- _DIRECTIONS FOR THIS TASK_: Reproduce every one of the following records verbatim, preserving each character, space, and line break.

- _DATA FOR REVIEW_:
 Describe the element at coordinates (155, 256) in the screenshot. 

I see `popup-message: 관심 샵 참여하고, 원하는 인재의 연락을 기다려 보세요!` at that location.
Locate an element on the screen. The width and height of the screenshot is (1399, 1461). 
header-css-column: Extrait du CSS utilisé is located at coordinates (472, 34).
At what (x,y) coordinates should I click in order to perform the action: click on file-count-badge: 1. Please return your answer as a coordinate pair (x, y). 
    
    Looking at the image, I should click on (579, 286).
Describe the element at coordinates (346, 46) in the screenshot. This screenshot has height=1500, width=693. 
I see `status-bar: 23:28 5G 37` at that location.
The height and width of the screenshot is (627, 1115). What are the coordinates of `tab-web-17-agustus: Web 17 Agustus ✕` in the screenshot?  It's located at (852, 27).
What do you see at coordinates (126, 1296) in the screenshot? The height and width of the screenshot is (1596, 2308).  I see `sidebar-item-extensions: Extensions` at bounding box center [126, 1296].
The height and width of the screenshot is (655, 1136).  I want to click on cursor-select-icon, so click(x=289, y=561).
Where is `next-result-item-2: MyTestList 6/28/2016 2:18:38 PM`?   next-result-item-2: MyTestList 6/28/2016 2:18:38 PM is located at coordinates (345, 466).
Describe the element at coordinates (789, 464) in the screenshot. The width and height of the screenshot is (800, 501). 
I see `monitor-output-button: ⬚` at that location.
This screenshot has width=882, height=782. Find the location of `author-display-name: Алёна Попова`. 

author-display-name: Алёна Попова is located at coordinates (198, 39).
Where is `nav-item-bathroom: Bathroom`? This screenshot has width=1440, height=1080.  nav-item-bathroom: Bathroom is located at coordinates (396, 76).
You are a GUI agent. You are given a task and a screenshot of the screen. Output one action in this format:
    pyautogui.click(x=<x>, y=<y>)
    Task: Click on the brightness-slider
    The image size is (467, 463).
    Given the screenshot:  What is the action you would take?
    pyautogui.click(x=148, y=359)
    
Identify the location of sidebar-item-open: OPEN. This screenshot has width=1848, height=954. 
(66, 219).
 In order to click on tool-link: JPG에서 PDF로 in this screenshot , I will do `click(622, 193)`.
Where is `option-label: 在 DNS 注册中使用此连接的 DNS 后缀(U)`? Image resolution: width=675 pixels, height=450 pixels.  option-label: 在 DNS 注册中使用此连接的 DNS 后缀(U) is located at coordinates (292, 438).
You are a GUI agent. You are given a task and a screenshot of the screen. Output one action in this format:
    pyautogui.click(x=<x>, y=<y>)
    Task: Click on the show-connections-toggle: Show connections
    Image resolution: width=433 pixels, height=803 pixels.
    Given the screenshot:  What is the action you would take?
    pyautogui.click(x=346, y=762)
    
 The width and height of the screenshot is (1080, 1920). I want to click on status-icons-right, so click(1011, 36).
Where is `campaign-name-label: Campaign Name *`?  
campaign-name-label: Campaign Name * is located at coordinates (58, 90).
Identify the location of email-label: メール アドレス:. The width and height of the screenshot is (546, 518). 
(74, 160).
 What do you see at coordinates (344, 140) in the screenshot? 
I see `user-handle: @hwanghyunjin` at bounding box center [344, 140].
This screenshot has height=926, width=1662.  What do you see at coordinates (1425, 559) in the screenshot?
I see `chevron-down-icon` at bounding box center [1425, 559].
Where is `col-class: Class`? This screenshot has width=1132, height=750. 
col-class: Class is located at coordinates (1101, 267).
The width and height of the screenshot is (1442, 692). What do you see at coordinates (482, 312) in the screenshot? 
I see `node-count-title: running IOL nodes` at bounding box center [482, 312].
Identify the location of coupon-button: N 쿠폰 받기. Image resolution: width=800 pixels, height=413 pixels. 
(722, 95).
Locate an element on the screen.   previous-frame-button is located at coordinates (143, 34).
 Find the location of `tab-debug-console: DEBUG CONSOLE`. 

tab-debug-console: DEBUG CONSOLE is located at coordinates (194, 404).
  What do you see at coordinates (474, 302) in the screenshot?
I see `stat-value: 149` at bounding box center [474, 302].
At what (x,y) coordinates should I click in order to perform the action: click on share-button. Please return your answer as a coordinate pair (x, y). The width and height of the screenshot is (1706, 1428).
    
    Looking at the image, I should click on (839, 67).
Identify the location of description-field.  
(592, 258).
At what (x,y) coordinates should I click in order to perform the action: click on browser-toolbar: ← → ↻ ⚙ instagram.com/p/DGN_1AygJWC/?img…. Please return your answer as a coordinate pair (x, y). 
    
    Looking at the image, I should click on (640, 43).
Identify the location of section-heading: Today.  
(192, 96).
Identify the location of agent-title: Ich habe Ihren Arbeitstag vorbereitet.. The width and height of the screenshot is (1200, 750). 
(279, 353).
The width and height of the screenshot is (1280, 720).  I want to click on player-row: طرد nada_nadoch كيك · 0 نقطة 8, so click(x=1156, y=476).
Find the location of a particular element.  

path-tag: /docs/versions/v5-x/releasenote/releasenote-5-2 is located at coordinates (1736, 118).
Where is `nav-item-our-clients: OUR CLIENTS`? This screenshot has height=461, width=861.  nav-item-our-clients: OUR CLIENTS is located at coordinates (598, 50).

- _WRITTEN RESPONSE_:
 Describe the element at coordinates (155, 256) in the screenshot. 

I see `popup-message: 관심 샵 참여하고, 원하는 인재의 연락을 기다려 보세요!` at that location.
Locate an element on the screen. The width and height of the screenshot is (1399, 1461). 
header-css-column: Extrait du CSS utilisé is located at coordinates (472, 34).
At what (x,y) coordinates should I click in order to perform the action: click on file-count-badge: 1. Please return your answer as a coordinate pair (x, y). 
    
    Looking at the image, I should click on (579, 286).
Describe the element at coordinates (346, 46) in the screenshot. This screenshot has height=1500, width=693. 
I see `status-bar: 23:28 5G 37` at that location.
The height and width of the screenshot is (627, 1115). What are the coordinates of `tab-web-17-agustus: Web 17 Agustus ✕` in the screenshot?  It's located at (852, 27).
What do you see at coordinates (126, 1296) in the screenshot? The height and width of the screenshot is (1596, 2308).  I see `sidebar-item-extensions: Extensions` at bounding box center [126, 1296].
The height and width of the screenshot is (655, 1136).  I want to click on cursor-select-icon, so click(x=289, y=561).
Where is `next-result-item-2: MyTestList 6/28/2016 2:18:38 PM`?   next-result-item-2: MyTestList 6/28/2016 2:18:38 PM is located at coordinates (345, 466).
Describe the element at coordinates (789, 464) in the screenshot. The width and height of the screenshot is (800, 501). 
I see `monitor-output-button: ⬚` at that location.
This screenshot has width=882, height=782. Find the location of `author-display-name: Алёна Попова`. 

author-display-name: Алёна Попова is located at coordinates (198, 39).
Where is `nav-item-bathroom: Bathroom`? This screenshot has width=1440, height=1080.  nav-item-bathroom: Bathroom is located at coordinates (396, 76).
You are a GUI agent. You are given a task and a screenshot of the screen. Output one action in this format:
    pyautogui.click(x=<x>, y=<y>)
    Task: Click on the brightness-slider
    The image size is (467, 463).
    Given the screenshot:  What is the action you would take?
    pyautogui.click(x=148, y=359)
    
Identify the location of sidebar-item-open: OPEN. This screenshot has width=1848, height=954. 
(66, 219).
 In order to click on tool-link: JPG에서 PDF로 in this screenshot , I will do `click(622, 193)`.
Where is `option-label: 在 DNS 注册中使用此连接的 DNS 后缀(U)`? Image resolution: width=675 pixels, height=450 pixels.  option-label: 在 DNS 注册中使用此连接的 DNS 后缀(U) is located at coordinates (292, 438).
You are a GUI agent. You are given a task and a screenshot of the screen. Output one action in this format:
    pyautogui.click(x=<x>, y=<y>)
    Task: Click on the show-connections-toggle: Show connections
    Image resolution: width=433 pixels, height=803 pixels.
    Given the screenshot:  What is the action you would take?
    pyautogui.click(x=346, y=762)
    
 The width and height of the screenshot is (1080, 1920). I want to click on status-icons-right, so click(1011, 36).
Where is `campaign-name-label: Campaign Name *`?  
campaign-name-label: Campaign Name * is located at coordinates (58, 90).
Identify the location of email-label: メール アドレス:. The width and height of the screenshot is (546, 518). 
(74, 160).
 What do you see at coordinates (344, 140) in the screenshot? 
I see `user-handle: @hwanghyunjin` at bounding box center [344, 140].
This screenshot has height=926, width=1662.  What do you see at coordinates (1425, 559) in the screenshot?
I see `chevron-down-icon` at bounding box center [1425, 559].
Where is `col-class: Class`? This screenshot has width=1132, height=750. 
col-class: Class is located at coordinates (1101, 267).
The width and height of the screenshot is (1442, 692). What do you see at coordinates (482, 312) in the screenshot? 
I see `node-count-title: running IOL nodes` at bounding box center [482, 312].
Identify the location of coupon-button: N 쿠폰 받기. Image resolution: width=800 pixels, height=413 pixels. 
(722, 95).
Locate an element on the screen.   previous-frame-button is located at coordinates (143, 34).
 Find the location of `tab-debug-console: DEBUG CONSOLE`. 

tab-debug-console: DEBUG CONSOLE is located at coordinates (194, 404).
  What do you see at coordinates (474, 302) in the screenshot?
I see `stat-value: 149` at bounding box center [474, 302].
At what (x,y) coordinates should I click in order to perform the action: click on share-button. Please return your answer as a coordinate pair (x, y). The width and height of the screenshot is (1706, 1428).
    
    Looking at the image, I should click on (839, 67).
Identify the location of description-field.  
(592, 258).
At what (x,y) coordinates should I click in order to perform the action: click on browser-toolbar: ← → ↻ ⚙ instagram.com/p/DGN_1AygJWC/?img…. Please return your answer as a coordinate pair (x, y). 
    
    Looking at the image, I should click on (640, 43).
Identify the location of section-heading: Today.  
(192, 96).
Identify the location of agent-title: Ich habe Ihren Arbeitstag vorbereitet.. The width and height of the screenshot is (1200, 750). 
(279, 353).
The width and height of the screenshot is (1280, 720).  I want to click on player-row: طرد nada_nadoch كيك · 0 نقطة 8, so click(x=1156, y=476).
Find the location of a particular element.  

path-tag: /docs/versions/v5-x/releasenote/releasenote-5-2 is located at coordinates (1736, 118).
Where is `nav-item-our-clients: OUR CLIENTS`? This screenshot has height=461, width=861.  nav-item-our-clients: OUR CLIENTS is located at coordinates (598, 50).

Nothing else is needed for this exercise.